Category Archives: Balance Transfers

Can balance transfers boost your credit score?

This post originally appeared April 19, 2018 on CreditCards.com as “Individual vs. combined utilization: Which one has greater effect on score?

By Barry Paperno

Dear Speaking of Credit,
I recently paid off a number of credit cards, but I still have some with 90 percent utilization. My overall credit utilization is about 48 percent.

Should I transfer some of the balance from the high utilization credit cards to the ones with zero balance?

I was not sure what helps my credit score more – more cards with $0 balances or more with a lower utilization?

Transferring balances won’t impact my overall utilization. Since I paid them down as much as I could, in the end I will still be at 48 percent. – Matthew

Dear Matthew,
It’s always great to hear of credit cards being paid off. And it can be great for your score when they continue to be used and paid in full every month.

Yet there are times when transferring a balance from a “highly utilized” card to one that was recently paid off can make sense, whether money-wise or score-wise.

Credit utilization – the amount you have borrowed compared to your credit limits, where lower is always better – is the second most important factor in credit scoring calculations, after making on-time payments.

For instance, taking advantage of a lower interest rate via a balance transfer can be an effective way to save on interest and pay down the debt faster.

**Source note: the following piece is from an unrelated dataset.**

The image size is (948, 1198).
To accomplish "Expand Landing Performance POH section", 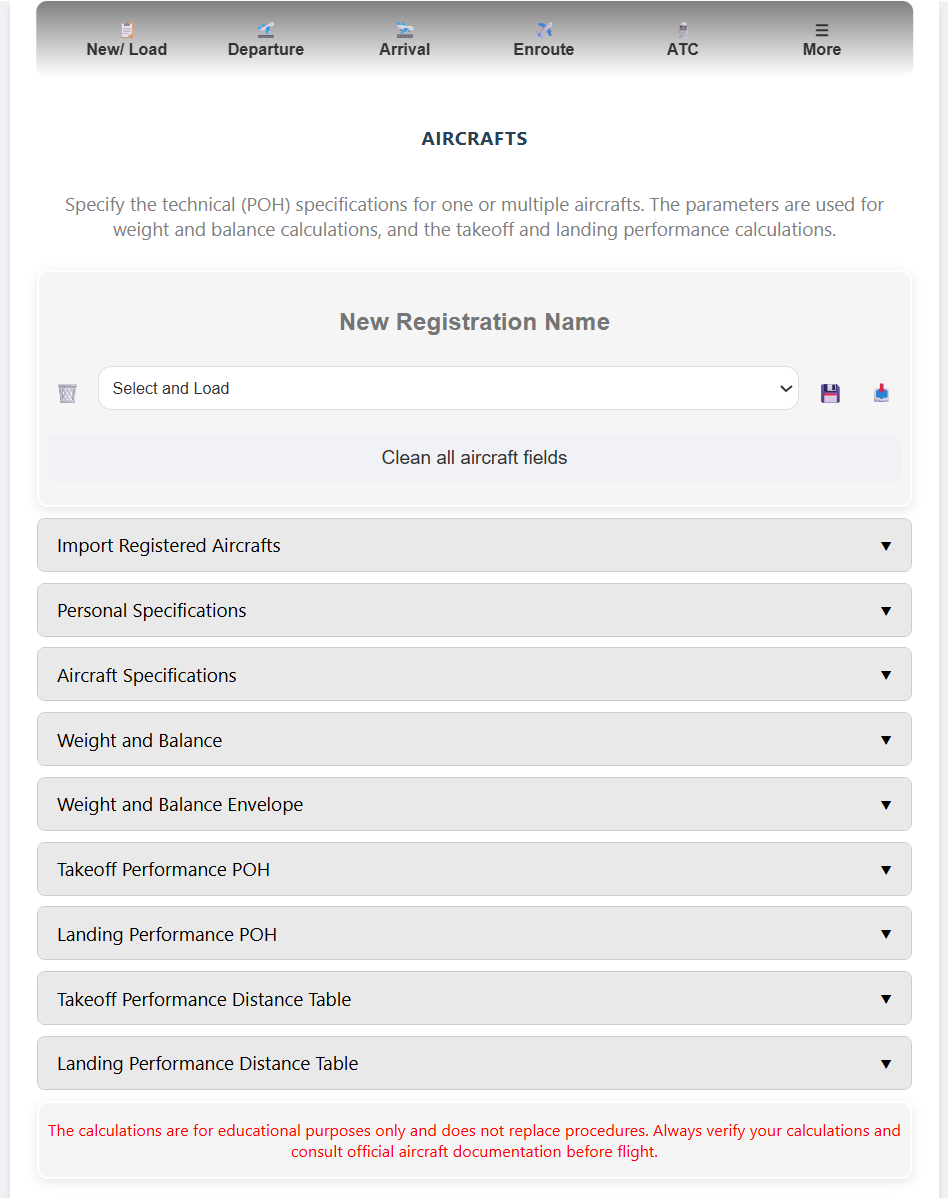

Or if moving balances to optimize your score is the goal, transferring debt from a low-limit card to one with a higher limit can often add a few points to your score, as part of the individual utilization calculations that we will be the focus of this discussion.

It is understandable you would question whether having more cards with $0 balances or more with lower utilization is best for your score. Unfortunately, and as you’ll see, the answer is not an easy one.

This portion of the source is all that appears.